Improving the durability of dye-sensitized solar cells through back illumination

Abstract

Highly efficient and stable back illumination dye-sensitized solar cell (BIL-DSSC) is developed using its Pt-counter electrode (Pt-CE) as the light-irradiating surface. Photovoltaic parameters are measured for DSSCs with Pt-CEs obtained with different sputtering periods of platinum layer. By optimizing the transmittance and catalytic property of the platinum layer on the counter electrode, a light-to-electricity conversion efficiency ( η) of 7.54% is achieved with back illumination at 100 mW cm −2, when the platinum deposition time is 30 s. The effects of platinum layers with different sputtering periods on the photovoltaic characteristics of the respective DSSCs are explained in terms of transmittance and catalytic activity of the layers.

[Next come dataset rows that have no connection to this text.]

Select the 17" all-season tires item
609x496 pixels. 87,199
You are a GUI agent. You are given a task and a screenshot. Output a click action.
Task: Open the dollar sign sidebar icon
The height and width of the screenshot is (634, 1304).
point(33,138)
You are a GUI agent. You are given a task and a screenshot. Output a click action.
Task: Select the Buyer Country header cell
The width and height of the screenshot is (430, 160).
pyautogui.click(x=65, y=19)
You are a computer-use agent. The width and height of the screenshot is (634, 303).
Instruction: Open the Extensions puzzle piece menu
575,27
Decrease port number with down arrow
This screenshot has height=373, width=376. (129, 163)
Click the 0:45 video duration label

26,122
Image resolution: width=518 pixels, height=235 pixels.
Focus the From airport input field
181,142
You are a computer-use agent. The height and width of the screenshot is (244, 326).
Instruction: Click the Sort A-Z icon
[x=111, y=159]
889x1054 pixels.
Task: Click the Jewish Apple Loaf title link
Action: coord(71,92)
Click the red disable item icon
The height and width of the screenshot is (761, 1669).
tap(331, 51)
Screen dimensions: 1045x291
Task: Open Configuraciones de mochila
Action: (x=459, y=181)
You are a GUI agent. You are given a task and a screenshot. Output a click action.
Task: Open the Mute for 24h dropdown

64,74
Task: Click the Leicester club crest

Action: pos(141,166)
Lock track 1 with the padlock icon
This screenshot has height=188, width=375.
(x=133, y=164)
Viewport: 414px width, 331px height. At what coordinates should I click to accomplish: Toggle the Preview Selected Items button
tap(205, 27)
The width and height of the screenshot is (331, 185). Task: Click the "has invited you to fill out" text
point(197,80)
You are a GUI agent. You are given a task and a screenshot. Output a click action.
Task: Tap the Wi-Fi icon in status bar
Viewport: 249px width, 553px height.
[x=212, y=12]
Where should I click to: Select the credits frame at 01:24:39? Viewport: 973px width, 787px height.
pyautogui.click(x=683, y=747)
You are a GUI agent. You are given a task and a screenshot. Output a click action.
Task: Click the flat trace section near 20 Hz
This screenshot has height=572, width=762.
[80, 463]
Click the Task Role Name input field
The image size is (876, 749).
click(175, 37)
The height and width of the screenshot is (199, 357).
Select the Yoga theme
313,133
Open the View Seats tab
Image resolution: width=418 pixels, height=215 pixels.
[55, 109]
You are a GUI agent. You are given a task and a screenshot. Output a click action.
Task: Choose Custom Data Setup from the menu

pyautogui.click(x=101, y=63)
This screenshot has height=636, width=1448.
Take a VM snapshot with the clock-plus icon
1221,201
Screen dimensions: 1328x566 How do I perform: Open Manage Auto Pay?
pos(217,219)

A comparative study is also made on the durability of the DSSCs with BIL and front illumination (FIL), in which the respective DSSCs are previously subjected to UV-soaking for different periods of time under simulated conditions of back and front illuminations; at-rest stability tests for such UV-soaked DSSCs carried out through BIL and FIL suggest a far higher stability in favor of the BIL-DSSC, compared to that of the FIL-DSSC. Explanations are substantiated with transmittance spectra, cyclic voltammetry (CV), electrochemical impedance spectroscopy (EIS), and absorption spectra.